La climatisation, en refroidissant l'intérieur des bâtiments, rejette de la chaleur à l'extérieur. Ce phénomène contribue au réchauffement de l'air dans les villes, et ce de manière plus marquée la nuit que le jour. Explications.
Le principe de la climatisation
Une climatisation fonctionne comme une pompe à chaleur : elle extrait la chaleur de l'intérieur d'un bâtiment pour la rejeter à l'extérieur. Ce processus nécessite de l'énergie, généralement électrique, et produit de la chaleur résiduelle. En journée, cette chaleur s'ajoute à celle du soleil et des activités humaines, mais la nuit, elle devient prépondérante.
Pourquoi l'effet est-il plus fort la nuit ?
La nuit, le rayonnement solaire cesse, et les surfaces urbaines commencent à se refroidir. Cependant, les climatisations continuent de fonctionner, notamment dans les bâtiments occupés la nuit (hôtels, hôpitaux, logements). La chaleur rejetée s'accumule alors dans les rues, car l'air est moins brassé et les bâtiments empêchent son évacuation. De plus, l'asphalte et le béton stockent la chaleur de la journée et la restituent lentement, créant un îlot de chaleur urbain.

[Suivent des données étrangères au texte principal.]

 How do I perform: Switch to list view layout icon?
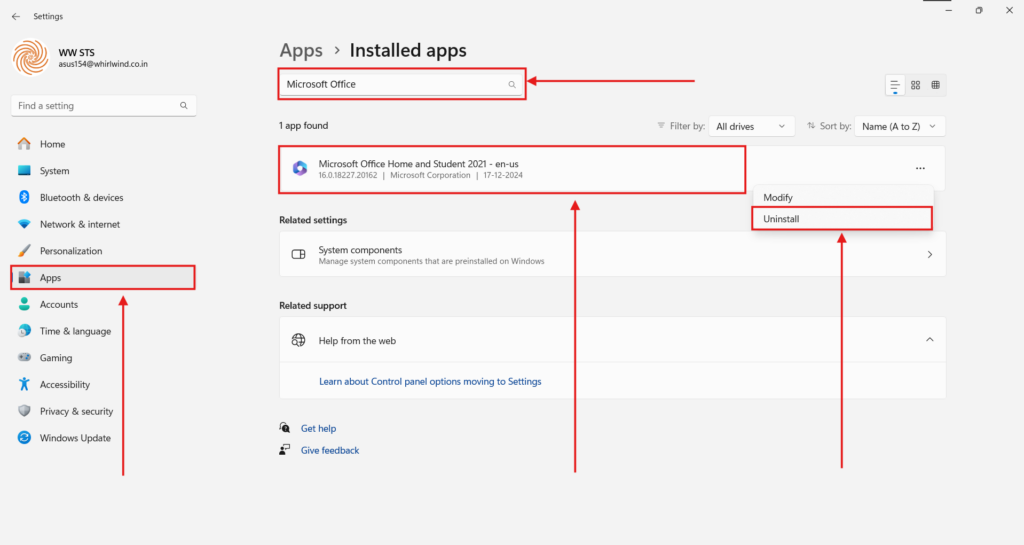coord(895,85)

Les conséquences sur la température nocturne
Ce phénomène peut augmenter la température nocturne de plusieurs degrés. Par exemple, à Paris, des études ont montré que la climatisation peut élever la température de l'air de 1 à 2°C la nuit. Cela aggrave les vagues de chaleur et nuit au sommeil des habitants, créant un cercle vicieux : plus il fait chaud, plus on utilise la climatisation, plus la ville se réchauffe.
Des solutions pour limiter l'impact
Pour réduire cet effet, plusieurs pistes existent : améliorer l'isolation des bâtiments pour limiter les besoins de climatisation, utiliser des systèmes plus efficaces, ou encore développer des climatisations qui rejettent la chaleur dans le sol ou dans l'eau plutôt que dans l'air. Les villes peuvent aussi végétaliser les toits et les murs pour rafraîchir l'air ambiant.
En conclusion, la climatisation, si elle apporte un confort immédiat, participe au réchauffement urbain, surtout la nuit. Des solutions existent pour atténuer cet impact, mais elles nécessitent une prise de conscience collective et des investissements.